Auf die Idee, am Börsenspiel teilzunehmen, kam Deniz Suvari als er einen Aushang im Aufenthaltsraum der Schule entdeckte. „Dann habe ich einfach meine Kumpels gefragt“, sagt der 13-Jährige. Zusammen mit Dustin Panefoth (13), Daniel Sperling (13) und Marcel Bokur (14) informierte sich Dustin bei dem betreuenden Lehrer Wolfgang Steiner und es kam die Schwarze Allianz-Gruppe zustande. Der Name entstand durch den Kauf der Allianz-Aktien und die Begeisterung für Computer-Spiele: „Das sollte irgendwie nach einer Armee klingen.“

Alle vier Schüler machen zum ersten Mal mit.

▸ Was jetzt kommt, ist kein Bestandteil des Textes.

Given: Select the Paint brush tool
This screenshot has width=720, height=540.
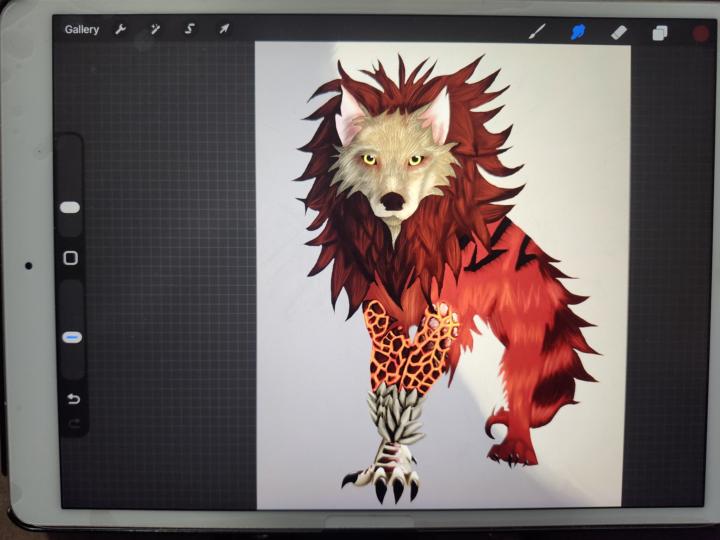Looking at the screenshot, I should click(x=537, y=32).
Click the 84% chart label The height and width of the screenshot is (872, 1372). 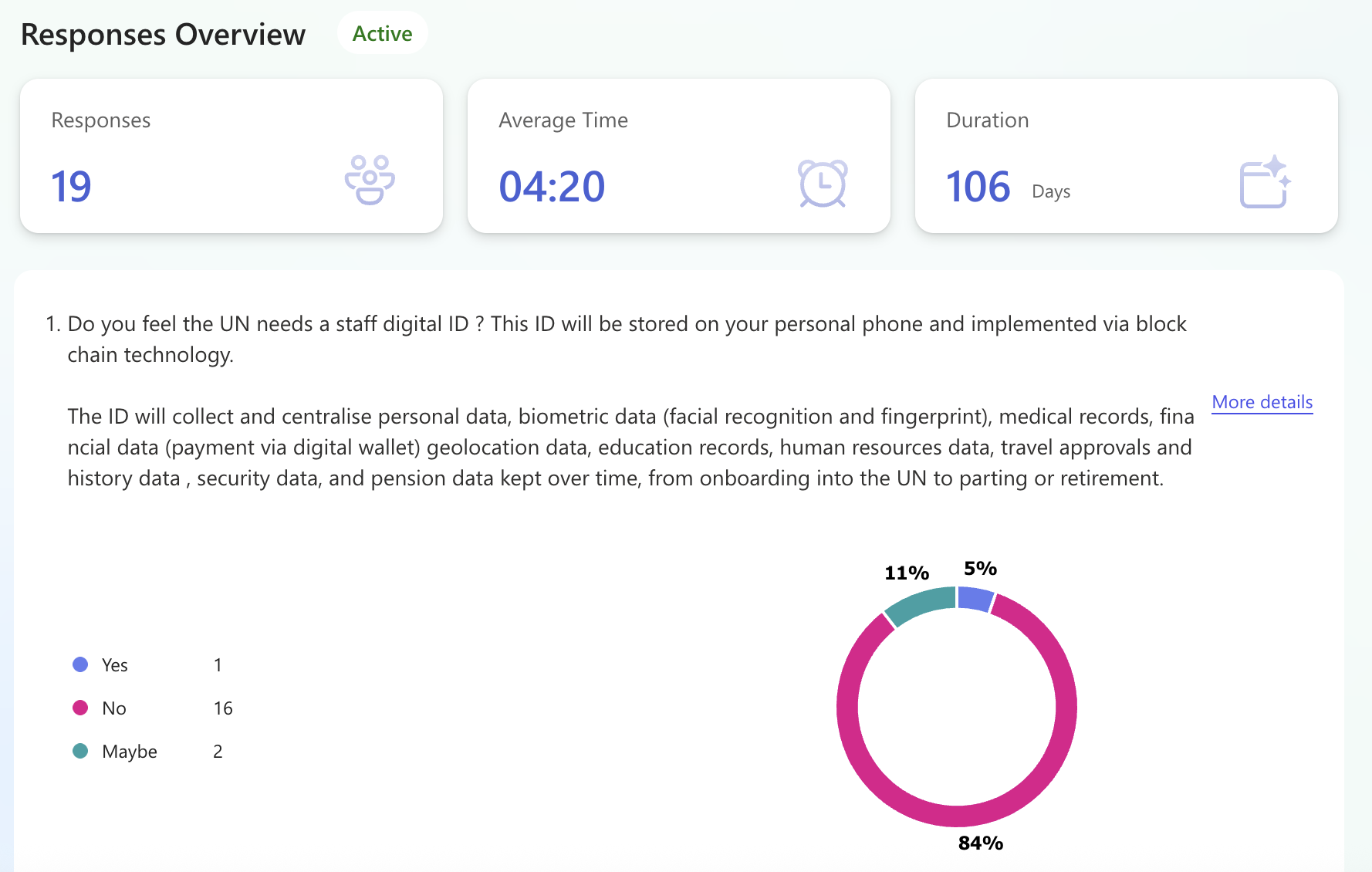pyautogui.click(x=981, y=843)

Deniz führt die Gruppe an und ist optimistisch, dass sie den ersten Platz verteidigen können. „Ich kenne mich gut mit Computern aus und habe deshalb den Kauf der Aktien über das Internet geregelt.“ Die Absprachen werden aber zusammen getroffen. „Manchmal setzen wir uns zusammen – meistens telefonieren wir“, sagt Deniz. Informationen holen sich die Vier aus dem Tagesspiegel, aus dem Internet und über „n-tv“.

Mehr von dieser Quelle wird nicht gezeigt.